A player's illegal draw may not be corrected after discarding, but the section on Incorrect Hand may apply.

===Premature discard===
Any player who discards without drawing may then draw from the stock pile to restore their hand to the proper number of cards, but he or she may not lay down any cards after discarding. If the next player in turn has already drawn, the section on Incorrect Hand applies. A player who discards more than one card may retract either one, unless the next player has drawn it or unless the next player has already ended their turn.

===Incorrect hand===
- A player with too many cards discards without drawing.
- A player with too few cards draws without discarding; one card in each turn until the player's hand is restored to the correct number. This also applies to a player who draws too many cards and adds them to their hand before correction is required.
- A player may not lay down any cards in a turn when the hand is still incorrect.
- If, after a player goes out, another player has too many cards, they simply count the value of all cards in the hand.
- If a player has too few cards, they are charged 10 points for each missing card.
- If any player goes out and is found to have too few cards, they take back all cards that were laid down in that turn, and play continues.

===Re-deal===
There must be a re-deal by the same dealer if more than one card is exposed in dealing or if more than one card is found face up in the pack. A player who is dealt an incorrect number of cards may demand a re-deal before drawing in their first turn, but not after that. There must be a re-deal at any time it is discovered that the pack is incorrect, but the results of previous deals are not affected.

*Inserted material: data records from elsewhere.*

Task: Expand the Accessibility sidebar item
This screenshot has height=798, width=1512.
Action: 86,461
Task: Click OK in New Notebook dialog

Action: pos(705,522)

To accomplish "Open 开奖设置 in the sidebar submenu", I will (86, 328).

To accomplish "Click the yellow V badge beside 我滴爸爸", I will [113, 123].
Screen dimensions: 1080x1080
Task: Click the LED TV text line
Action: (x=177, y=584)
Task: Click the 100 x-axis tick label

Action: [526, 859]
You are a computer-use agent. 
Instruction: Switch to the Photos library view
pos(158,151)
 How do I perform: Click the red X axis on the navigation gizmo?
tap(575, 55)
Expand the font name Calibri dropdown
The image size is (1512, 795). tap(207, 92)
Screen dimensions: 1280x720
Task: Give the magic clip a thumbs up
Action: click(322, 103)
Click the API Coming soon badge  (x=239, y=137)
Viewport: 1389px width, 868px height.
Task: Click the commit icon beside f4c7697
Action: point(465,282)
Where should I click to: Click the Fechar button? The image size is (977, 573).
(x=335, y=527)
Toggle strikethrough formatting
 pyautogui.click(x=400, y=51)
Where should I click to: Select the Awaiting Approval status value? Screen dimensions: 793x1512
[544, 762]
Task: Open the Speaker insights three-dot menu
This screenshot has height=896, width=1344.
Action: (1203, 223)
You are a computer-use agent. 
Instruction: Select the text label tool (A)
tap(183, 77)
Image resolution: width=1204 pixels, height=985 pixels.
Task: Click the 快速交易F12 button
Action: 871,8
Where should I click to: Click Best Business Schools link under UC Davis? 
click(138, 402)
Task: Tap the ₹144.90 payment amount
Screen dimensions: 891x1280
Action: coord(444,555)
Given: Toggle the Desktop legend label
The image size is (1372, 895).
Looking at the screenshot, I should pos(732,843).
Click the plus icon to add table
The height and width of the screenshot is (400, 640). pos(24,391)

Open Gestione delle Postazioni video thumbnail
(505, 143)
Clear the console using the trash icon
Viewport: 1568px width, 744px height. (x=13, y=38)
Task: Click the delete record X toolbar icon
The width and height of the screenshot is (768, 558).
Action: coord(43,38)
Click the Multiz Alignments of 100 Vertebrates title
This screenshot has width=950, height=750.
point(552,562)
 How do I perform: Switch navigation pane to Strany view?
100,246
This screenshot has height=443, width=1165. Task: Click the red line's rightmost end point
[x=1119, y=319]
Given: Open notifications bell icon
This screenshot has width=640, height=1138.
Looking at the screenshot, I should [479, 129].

===Cards laid down illegally===
Any cards which are superfluous in an otherwise correct set or run must be returned to the original player's hand as soon as they are discovered. Any cards that may have been added to the incorrect set or run remain on the table. Play then proceeds as if no irregularity had occurred.

===Scoring errors===
An error in scoring a hand may not be corrected after that hand has been mixed with other cards. However, if an error in scoring is discovered when there had previously been no dispute, an agreed upon correction may be made at any time.

=== Strategy ===
The game is won by whoever has the highest points at the end. The main aim for every player is to show the game as early as possible to get maximum points.

An important aspect of this variation is "values" i.e. wildcards. A major part of scoring will comprise points scored in "value". Every players must watch what other players are discarding, especially the players who have seen the joker, as they will never discard a joker or wildcard and also will always pick jokers and wildcards from discard pile.